## WORK ITEM:
Only those lines running from the start of the listing below through the line that holds "Viewport: 999px width, 662px height." are to be written out, exactly and in full.

___ GIVEN DATA

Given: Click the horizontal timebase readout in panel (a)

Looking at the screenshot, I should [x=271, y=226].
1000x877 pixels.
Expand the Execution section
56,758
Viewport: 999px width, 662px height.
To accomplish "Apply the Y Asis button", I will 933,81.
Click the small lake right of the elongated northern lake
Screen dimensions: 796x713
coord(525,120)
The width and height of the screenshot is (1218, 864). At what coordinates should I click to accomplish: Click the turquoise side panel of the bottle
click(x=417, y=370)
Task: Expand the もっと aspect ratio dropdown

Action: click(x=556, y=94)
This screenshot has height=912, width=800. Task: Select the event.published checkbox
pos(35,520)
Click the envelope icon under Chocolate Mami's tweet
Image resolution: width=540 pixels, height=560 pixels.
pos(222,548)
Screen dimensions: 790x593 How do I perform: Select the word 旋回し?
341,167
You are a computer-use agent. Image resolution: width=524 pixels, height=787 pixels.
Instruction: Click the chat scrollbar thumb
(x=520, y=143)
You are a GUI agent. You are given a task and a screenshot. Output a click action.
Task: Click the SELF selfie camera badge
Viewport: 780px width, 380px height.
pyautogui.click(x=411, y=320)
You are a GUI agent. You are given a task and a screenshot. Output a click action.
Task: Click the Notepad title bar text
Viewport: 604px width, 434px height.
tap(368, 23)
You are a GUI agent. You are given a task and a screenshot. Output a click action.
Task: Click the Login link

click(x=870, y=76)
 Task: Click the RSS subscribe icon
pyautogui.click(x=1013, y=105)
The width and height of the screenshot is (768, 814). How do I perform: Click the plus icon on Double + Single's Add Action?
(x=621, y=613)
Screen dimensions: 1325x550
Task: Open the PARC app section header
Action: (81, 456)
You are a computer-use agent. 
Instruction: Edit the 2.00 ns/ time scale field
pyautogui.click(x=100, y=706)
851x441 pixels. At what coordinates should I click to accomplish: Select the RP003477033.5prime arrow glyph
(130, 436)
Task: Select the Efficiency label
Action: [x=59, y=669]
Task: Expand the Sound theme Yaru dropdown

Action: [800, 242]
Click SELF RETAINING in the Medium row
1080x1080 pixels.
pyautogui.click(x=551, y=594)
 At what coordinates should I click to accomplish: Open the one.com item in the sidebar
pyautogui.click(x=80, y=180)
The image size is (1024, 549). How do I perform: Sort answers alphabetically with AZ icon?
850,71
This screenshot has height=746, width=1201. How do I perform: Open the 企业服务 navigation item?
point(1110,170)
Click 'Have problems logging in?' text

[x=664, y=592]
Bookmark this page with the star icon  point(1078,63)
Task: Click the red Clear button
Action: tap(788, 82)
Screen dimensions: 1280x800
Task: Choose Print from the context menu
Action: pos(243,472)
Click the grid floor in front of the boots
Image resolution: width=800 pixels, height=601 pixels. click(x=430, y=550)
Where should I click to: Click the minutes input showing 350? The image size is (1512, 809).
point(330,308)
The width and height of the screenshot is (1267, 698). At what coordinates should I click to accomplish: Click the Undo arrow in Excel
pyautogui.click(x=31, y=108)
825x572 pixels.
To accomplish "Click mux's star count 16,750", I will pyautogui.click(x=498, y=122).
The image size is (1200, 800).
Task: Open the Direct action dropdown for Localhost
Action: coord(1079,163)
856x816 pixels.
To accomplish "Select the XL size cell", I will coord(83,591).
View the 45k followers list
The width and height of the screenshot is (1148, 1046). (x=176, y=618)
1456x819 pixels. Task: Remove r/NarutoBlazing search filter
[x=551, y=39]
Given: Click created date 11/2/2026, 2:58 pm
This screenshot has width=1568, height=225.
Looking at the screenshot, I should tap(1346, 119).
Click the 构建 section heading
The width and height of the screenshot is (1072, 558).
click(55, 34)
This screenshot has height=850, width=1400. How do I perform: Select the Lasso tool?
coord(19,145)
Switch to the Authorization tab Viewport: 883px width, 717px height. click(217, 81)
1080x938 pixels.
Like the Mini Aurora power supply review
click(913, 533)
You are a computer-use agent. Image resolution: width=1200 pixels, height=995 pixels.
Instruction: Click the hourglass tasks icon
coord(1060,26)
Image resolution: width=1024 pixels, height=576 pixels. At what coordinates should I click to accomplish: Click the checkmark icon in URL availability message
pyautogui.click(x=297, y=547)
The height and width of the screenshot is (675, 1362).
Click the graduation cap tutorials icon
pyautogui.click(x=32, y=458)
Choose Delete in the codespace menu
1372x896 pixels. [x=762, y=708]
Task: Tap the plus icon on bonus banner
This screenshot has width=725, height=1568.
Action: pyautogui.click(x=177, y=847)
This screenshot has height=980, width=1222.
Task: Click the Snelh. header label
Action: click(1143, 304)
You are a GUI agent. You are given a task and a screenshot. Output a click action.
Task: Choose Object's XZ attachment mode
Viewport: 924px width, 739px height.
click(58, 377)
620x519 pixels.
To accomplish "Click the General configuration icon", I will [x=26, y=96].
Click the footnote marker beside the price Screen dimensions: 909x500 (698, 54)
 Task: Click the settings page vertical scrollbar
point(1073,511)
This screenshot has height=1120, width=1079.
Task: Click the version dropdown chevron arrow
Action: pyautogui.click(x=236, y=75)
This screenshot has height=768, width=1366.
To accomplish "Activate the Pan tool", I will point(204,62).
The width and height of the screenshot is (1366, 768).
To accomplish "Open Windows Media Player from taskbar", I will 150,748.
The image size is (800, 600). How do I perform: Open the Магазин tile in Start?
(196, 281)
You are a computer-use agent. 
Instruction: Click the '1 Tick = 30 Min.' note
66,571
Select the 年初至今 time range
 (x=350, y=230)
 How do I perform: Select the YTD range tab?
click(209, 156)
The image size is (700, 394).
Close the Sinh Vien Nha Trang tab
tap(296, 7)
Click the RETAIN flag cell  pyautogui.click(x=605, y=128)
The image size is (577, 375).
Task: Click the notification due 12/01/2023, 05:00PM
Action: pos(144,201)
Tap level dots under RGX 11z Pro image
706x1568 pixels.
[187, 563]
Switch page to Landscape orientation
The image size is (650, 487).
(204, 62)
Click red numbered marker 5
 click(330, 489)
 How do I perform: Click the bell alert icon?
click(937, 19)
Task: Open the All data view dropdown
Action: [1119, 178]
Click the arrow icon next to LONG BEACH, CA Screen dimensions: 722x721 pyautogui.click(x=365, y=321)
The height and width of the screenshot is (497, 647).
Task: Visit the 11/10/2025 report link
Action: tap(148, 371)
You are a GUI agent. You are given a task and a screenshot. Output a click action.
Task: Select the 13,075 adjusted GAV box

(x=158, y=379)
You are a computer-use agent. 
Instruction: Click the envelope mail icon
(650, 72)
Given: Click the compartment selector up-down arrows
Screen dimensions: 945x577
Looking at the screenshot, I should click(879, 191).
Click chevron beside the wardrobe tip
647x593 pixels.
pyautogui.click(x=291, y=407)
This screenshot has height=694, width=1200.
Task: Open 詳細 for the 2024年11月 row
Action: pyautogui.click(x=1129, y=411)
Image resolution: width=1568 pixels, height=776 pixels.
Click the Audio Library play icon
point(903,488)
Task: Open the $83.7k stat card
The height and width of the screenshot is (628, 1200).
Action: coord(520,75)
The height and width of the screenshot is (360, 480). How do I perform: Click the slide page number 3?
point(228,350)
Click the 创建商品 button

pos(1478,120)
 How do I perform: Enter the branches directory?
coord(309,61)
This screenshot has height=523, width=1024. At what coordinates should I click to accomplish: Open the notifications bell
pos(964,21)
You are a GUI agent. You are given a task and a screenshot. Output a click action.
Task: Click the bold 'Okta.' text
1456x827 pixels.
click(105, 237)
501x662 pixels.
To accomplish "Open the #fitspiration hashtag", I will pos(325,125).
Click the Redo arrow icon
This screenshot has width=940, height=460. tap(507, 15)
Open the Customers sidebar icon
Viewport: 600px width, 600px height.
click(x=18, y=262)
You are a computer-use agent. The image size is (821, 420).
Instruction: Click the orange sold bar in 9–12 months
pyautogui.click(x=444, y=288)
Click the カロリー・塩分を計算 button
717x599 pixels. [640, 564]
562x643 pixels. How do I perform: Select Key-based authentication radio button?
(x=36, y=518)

______

## OUTPUT OF THE TASK:
Given: Click the horizontal timebase readout in panel (a)

Looking at the screenshot, I should [x=271, y=226].
1000x877 pixels.
Expand the Execution section
56,758
Viewport: 999px width, 662px height.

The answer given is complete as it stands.